J’ai constaté que, dans ce “territoire perdu”, la population fonctionne normalement.
La route est propre, entretenue même par des équipes dont j’ignore qui les a engagées.
Le transport public circule, et bien que peu de voitures privées apparaissent, celles que j’ai vues n’avaient, pour la plupart, pas de plaques d’immatriculation.
Tout cela pour vous dire que, contrairement à nos conceptions habituelles, ces territoires sont bel et bien contrôlés; par une administration parallèle, criminelle, mais organisée. Notre bus a été stoppé à chaque point de contrôle, et le chauffeur a dû payer à ces jeunes armés une “rançon”, une sorte de taxe semblable à celle que, dans un État de droit, nous payons comme citoyens pour contribuer au fonctionnement de la société.

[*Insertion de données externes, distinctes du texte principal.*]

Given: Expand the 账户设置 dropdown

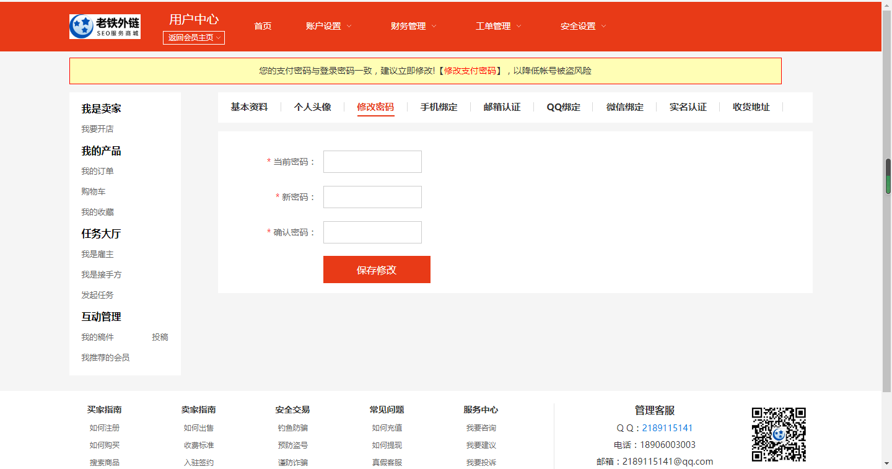Looking at the screenshot, I should (325, 26).
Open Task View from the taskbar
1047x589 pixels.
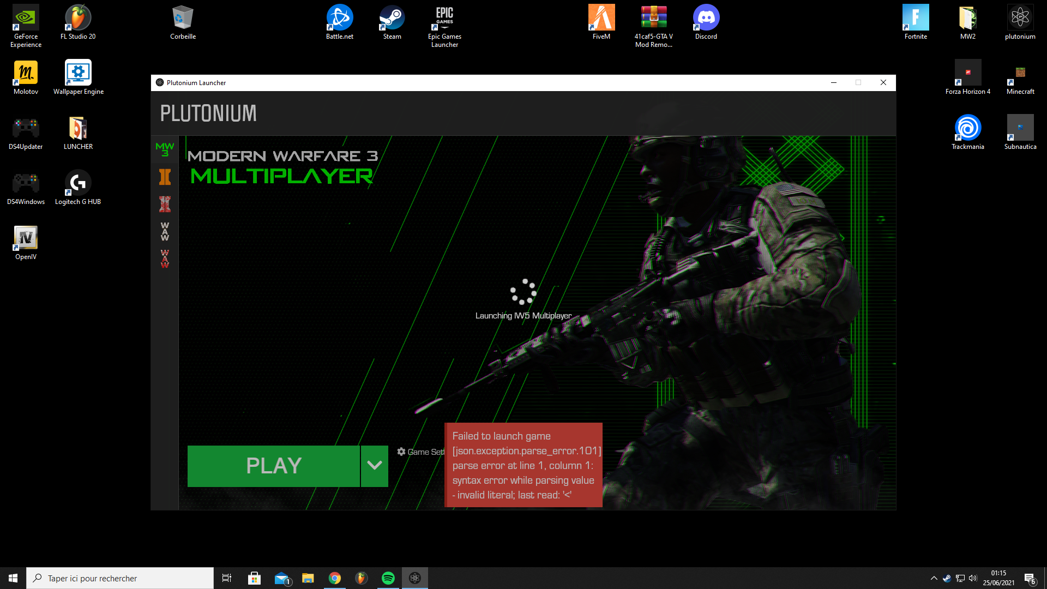click(x=227, y=578)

Il est triste de voir que ces bandits se sont substitués au gouvernement dans les zones qu’ils “controllent”. 
Ironiquement, de Pétion-Ville, d’où nous sommes partis, au pont de Tabarre: nous avons traversé l’anarchie et le désordre, parmi des montagnes de détritus qui bordent la route, d’où s’élèvent souvent des colonnes de fumée toxique qui tourbillonnent jusqu’à nos poumons.
Jamais, nous, une quinzaine de passagers à bord du bus, ne nous sommes sentis menacés. Nos bagages, ainsi que le petit cash que nous avions tous discrètement dissimulé, sont arrivés sains et saufs à la frontière, où nous avons enfin vu des policiers. Là encore, la seule présence de l’État semblait être cette barrière symbolique, pendant que des convois de camions attendaient pour traverser chez les voisins, et que d’autres, dans l’autre direction, remplis  de marchandises passaient librement pour alimenter nos marchés, alors même que nos propres zones agricoles tombent, “Kenscoff”, et restent sous la coupe d’autres bandes armées.

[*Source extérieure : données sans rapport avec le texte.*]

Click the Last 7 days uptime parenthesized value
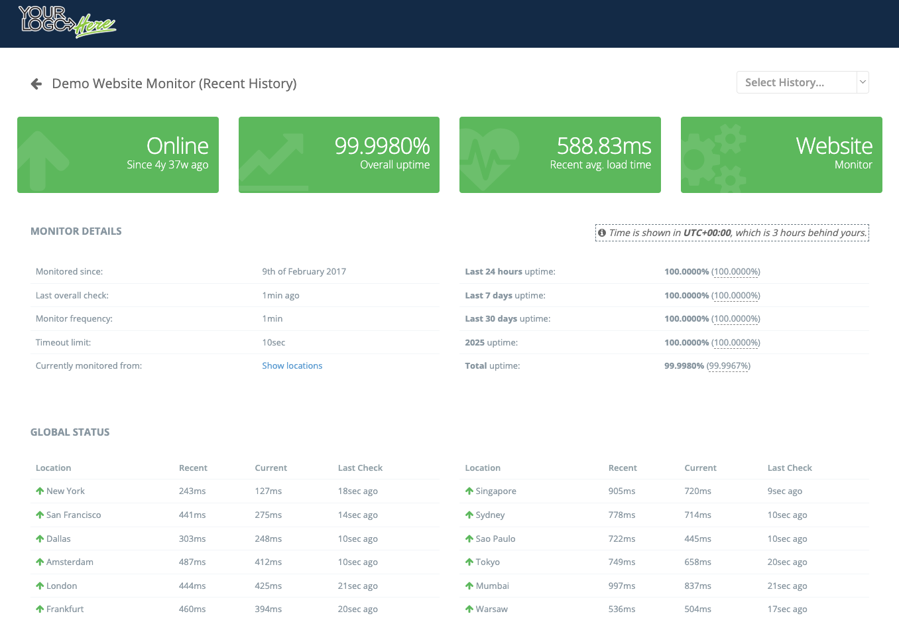This screenshot has height=632, width=899. click(736, 296)
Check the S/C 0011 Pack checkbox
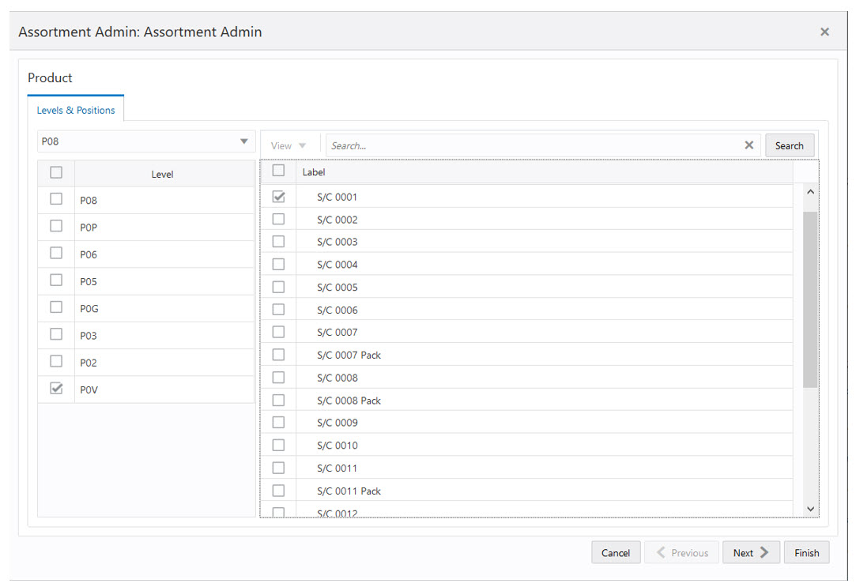The height and width of the screenshot is (587, 856). [x=278, y=490]
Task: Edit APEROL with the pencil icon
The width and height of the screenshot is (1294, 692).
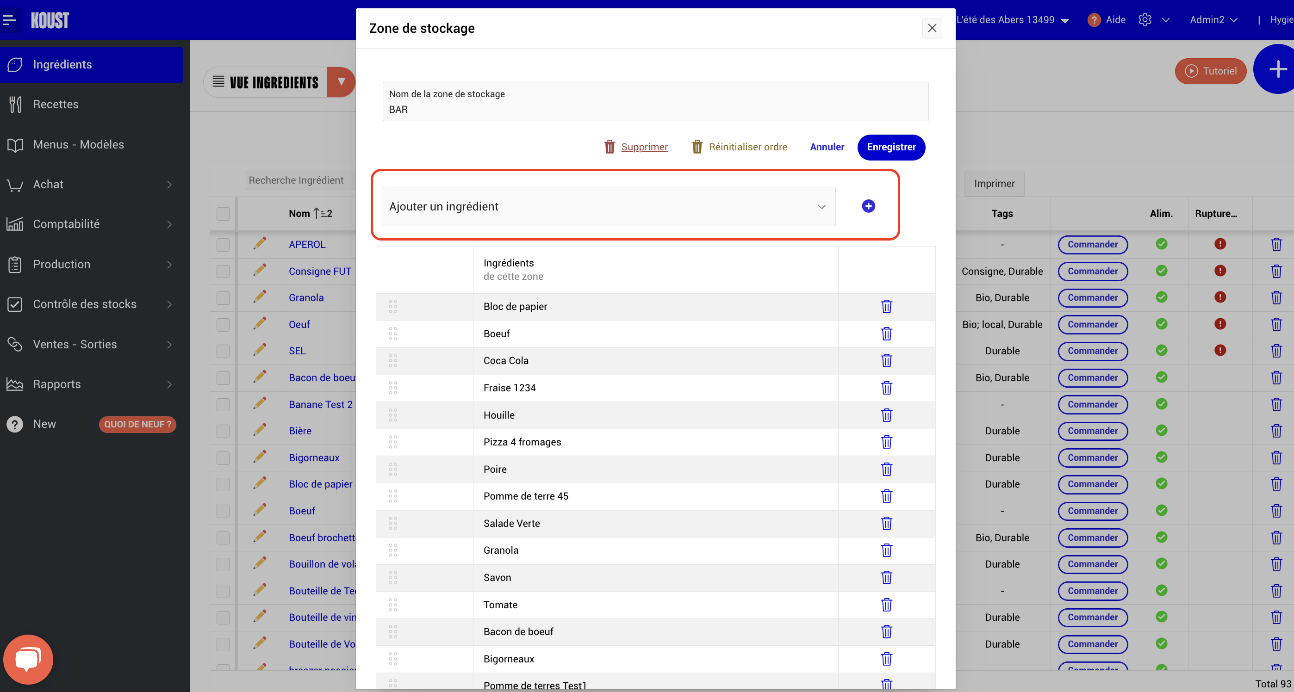Action: pos(260,244)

Cette aventure, que j’ai voulu vivre moi-même, m’a ouvert les yeux sur une réalité choquante, mais que j’ai dû admettre : nous sommes bien plus en danger, et nos vies bien plus instables, dans ce qui reste du pays que nous appelons “notre État”.
Je n’essaie pas de dire que les bandits administrent mieux. Je veux simplement établir un parallèle, sur la différence de qualité de vie entre ces territoires, Que nous disons “perdus” Il nous faudra faire infiniment mieux si nous voulons un jour construire un vrai pays.

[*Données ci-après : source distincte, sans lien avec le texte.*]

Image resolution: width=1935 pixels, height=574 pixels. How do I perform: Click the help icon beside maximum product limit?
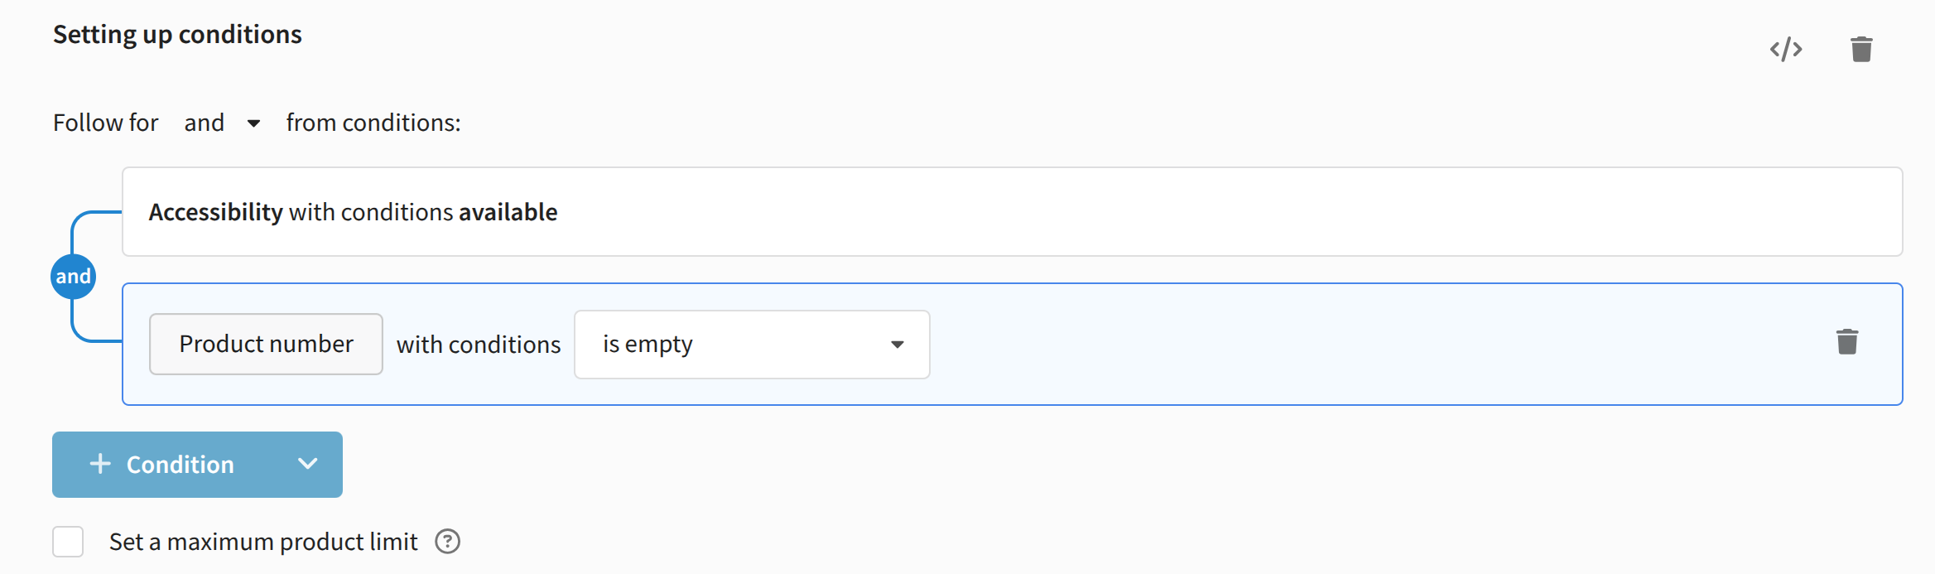pyautogui.click(x=448, y=542)
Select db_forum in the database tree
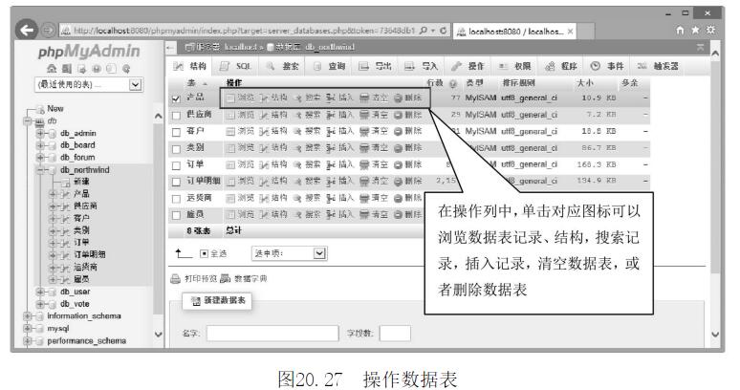 point(78,157)
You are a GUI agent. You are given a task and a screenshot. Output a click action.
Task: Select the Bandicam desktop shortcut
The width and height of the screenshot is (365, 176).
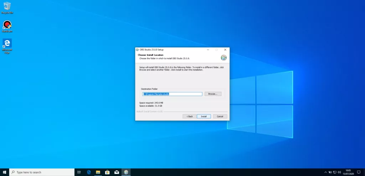tap(7, 26)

Les bandits nous ont prouvé, par la force et la peur, qu’ils ont imposé un semblant d’ordre là où l’État a failli. Cela ne devrait pas être normal.
Et pourtant, c’est notre réalité.
Une réalité qui nous appelle à nous lever, à repenser nos priorités, et à reconstruire un État qui protège, qui sert, et qui inspire confiance; un État qui prouve enfin qu’il peut faire mieux que ceux qui ont pris sa place.
Voilà le défi de notre génération. Voilà le combat que nous devons mener, pour que jamais plus l’ordre des bandits ne paraisse plus légitime que celui de la République.